> _MATERIAL SUPPLIED_
■ ■ ■ ■

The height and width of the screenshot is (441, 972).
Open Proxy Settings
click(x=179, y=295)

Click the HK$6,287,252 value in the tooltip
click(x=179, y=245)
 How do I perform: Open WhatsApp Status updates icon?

■ ■ ■ ■

> _INSTRUCTIONS FOR THE TASK_
Rewrite these entries with "Proxy Settings" changed to "Network Settings", keeping everything else the same.

> _RESULT OF THIS TASK_
The height and width of the screenshot is (441, 972).
Open Network Settings
click(x=179, y=295)

Click the HK$6,287,252 value in the tooltip
click(x=179, y=245)
 How do I perform: Open WhatsApp Status updates icon?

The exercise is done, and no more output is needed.